Wednesday, December 3, 2008

Depression, by any other name ...

“Private employers cut 250,000 jobs in November, the most in seven years, a report by a private employment service said on Wednesday, (Reuters 12-3-08).”


The experts also keep “revising upward” their totals from months we thought were behind us, so things keep getting worse in the past as well as present and future.

Previous reports this fall include:
Aug. 2008 – 127,000 for the month
Sept. 2008 – 284,000 for the month, incl. 201,000 service jobs
Sept. 2008 – Hewlett-Packard 25,000 announced
Sept. 2008 – unemployment hits 5-year high

And this is official unemployment, meaning unemployment claims, which only counts people who are eligible - a category which shrank notably in the Reagan years, artificially lowering the reported unemployment rate. It only includes people who are currently looking for work, but who have been looking for only a few months (in other words, their benefits haven't run out yet), they aren't students (even taking one class, even a night class, even a vocational class), they are 100 percent unemployed (because working even 1 hour a week disqualifies you). Moreover, they recently had a job, where they had worked for long enough and enough hours per week to qualify - and they still only get a fraction of their former pay, from which they paid into the system (it's unemployment insurance after all, not welfare).

It doesn't count millions of people who have given up looking, are working even a little, or who are otherwise "unavailable for work" for any part of the day, e.g. taking care of kids.

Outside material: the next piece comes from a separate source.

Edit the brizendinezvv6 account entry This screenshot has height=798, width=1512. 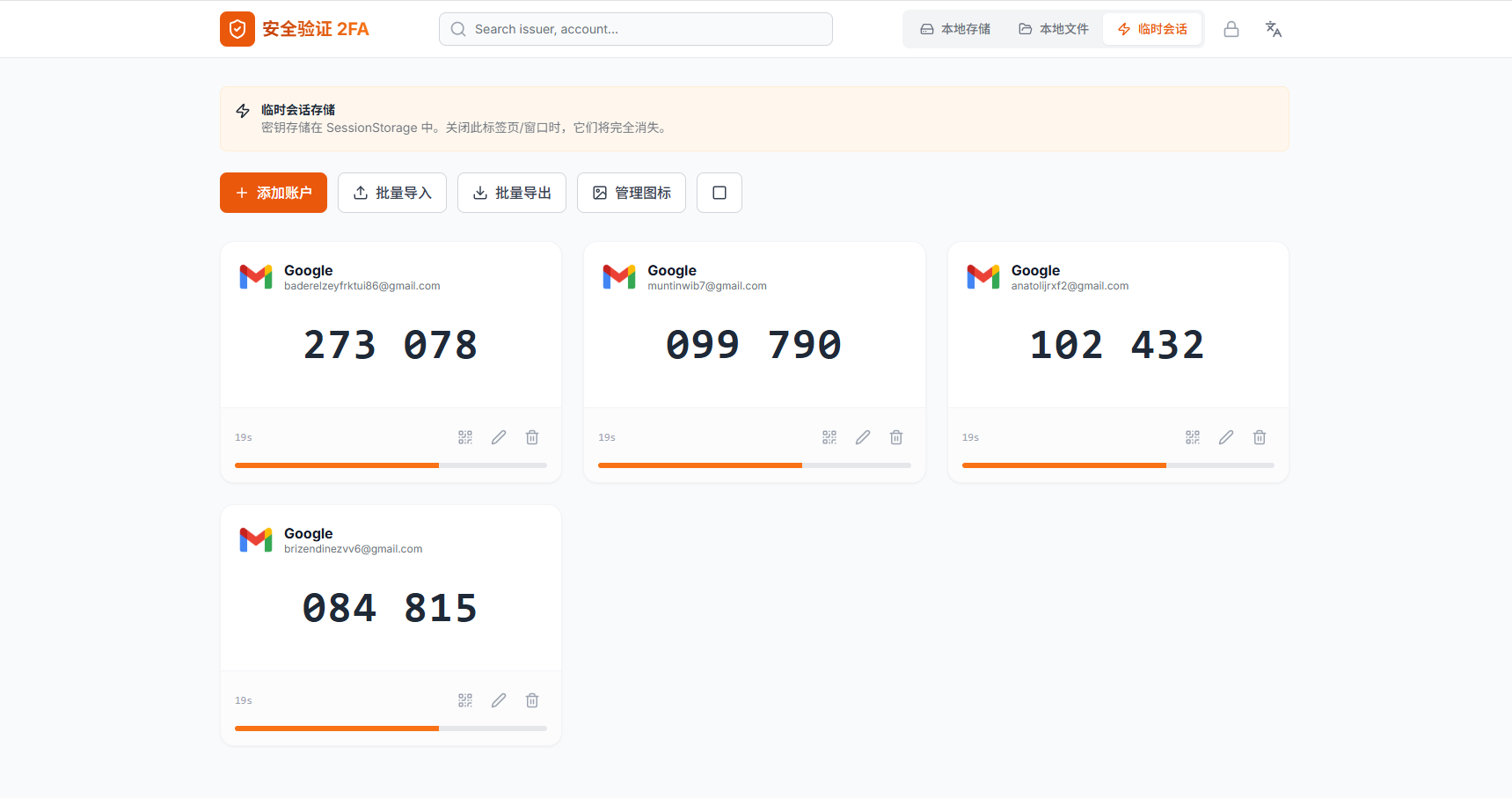pyautogui.click(x=498, y=699)
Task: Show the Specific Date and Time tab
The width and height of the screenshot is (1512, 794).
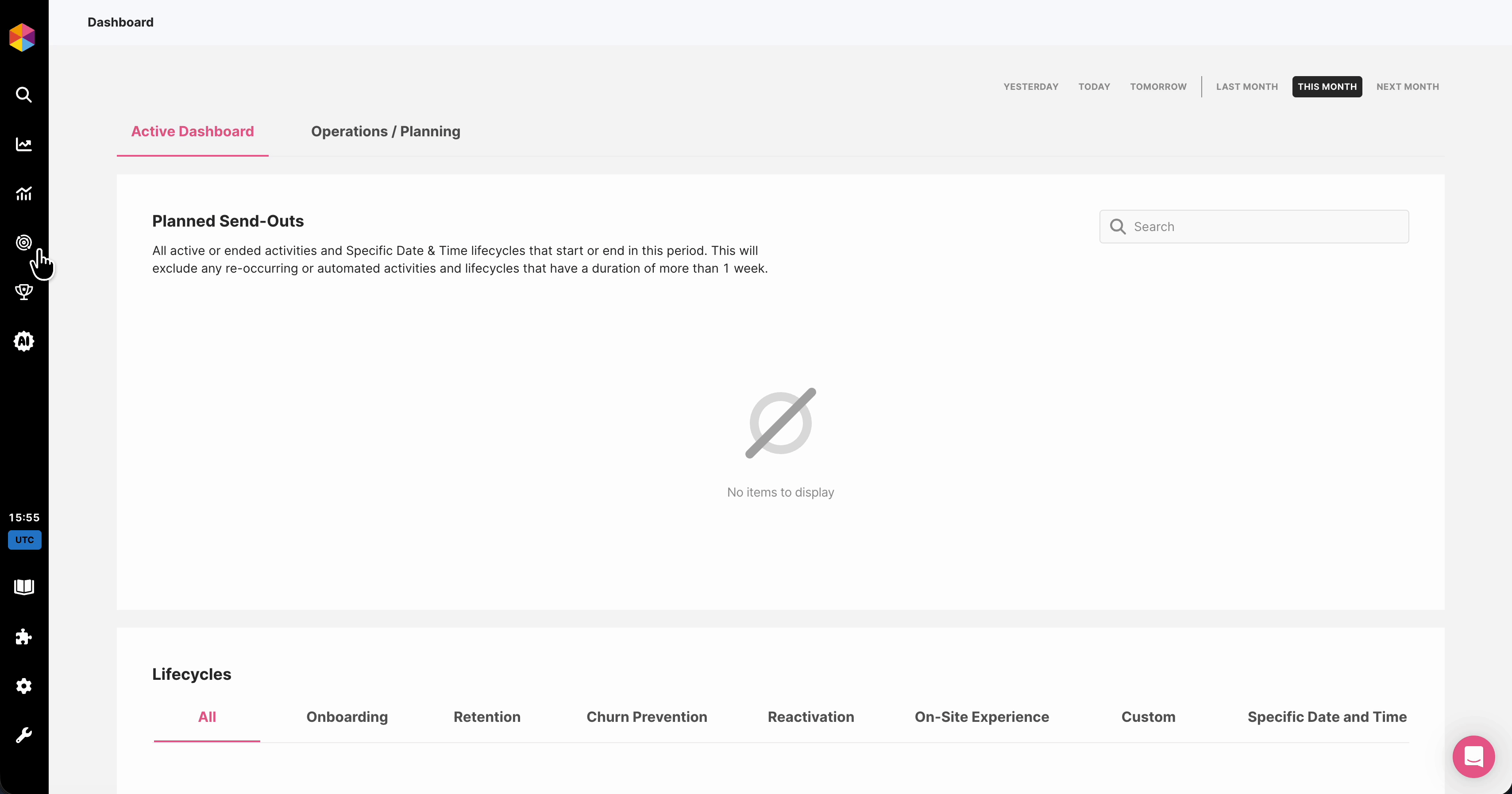Action: point(1327,717)
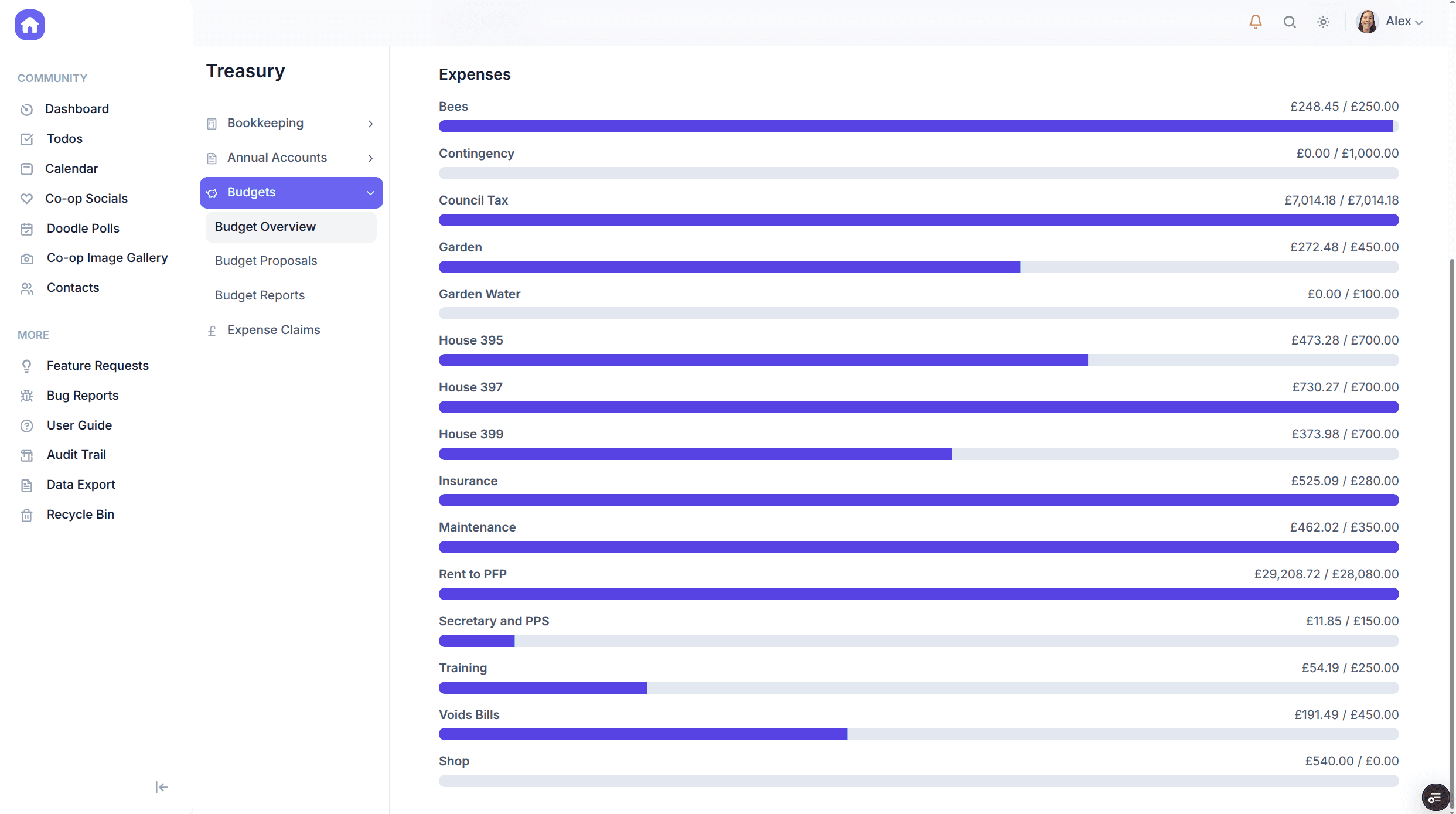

Oct. 2008 - Citigroup 22,000 announced
Oct. 2008 – manufacturing 90,000 cut
Oct. 2008 – leisure & hospitality 16,000 cut
Oct. 2008 – construction 49,000 cut
Oct. 2008 – professional & business services 45,000 cut
Oct. 2008 - retail 38,000 cut
Oct. 2008 – temp jobs 50,800 cut
Oct. 2008 - 200,000 predicted; 240,000 actual for the month; 1.2 million cut for the year (most of these - 651,000 - in the last three months, each month worse than the last)
Oct. 2008 – unemployment hits 14-year high (Again, this is official unemployment, i.e. ue claims.
Oct. 2008 – “The so-called under-employment rate, which counts those part-time workers, as well as those without jobs who have become discouraged and stopped looking for work, rose to 11.8% from from 11%, matching the all-time high for that measure since calculations for it began in January 1994.” - CNN
Nov. 2008 – Circuit City 7,300 announced (17 percent of its domestic workforce)
Nov. 2008 – Hartford Financial 500 announced
Nov 2008 – GlaxoSmithKline 1,000 in sales positions announced
Nov. 2008 – Fidelity Investments 1,300 announced
Nov. 2008 – Mattel 1,000 announced
Nov. 2008 – Ford 2,600 announced (+ total auto sales in US at 25-year low)
Nov. 2008 – Sun 6,000 (18 %)
(total tech sector 2008: 140,000; 107,300 in 2007; 131, 200 in 2006; 174,744 in 2005; 700,000 in 2001 when “dot-com bubble burst”)
Nov. 2008 – Applied Materials 1,800 announced (12 %)
Nov. 2008 – National Semiconductor 330 announced
Nov. 2008 - Citigroup 53,000 announced (20 percent so far since 2007)
Our future? 300,000 job losses a month predicted (CNN) - they can always "revise this up" later; Cisco Systems, Qualcomm, Nokia may announce layoffs before the end of the year due to losses; and of course 2-3 million jobs lost if even one of the Big Three goes belly up.

By the way, I noticed in all that hoopla last week that the recession was finally "official" - and backdated to December 2007 - the same group said, in answer to a reporter's question, they have "no official definition" for the predicament that dare not speak its name: "depression."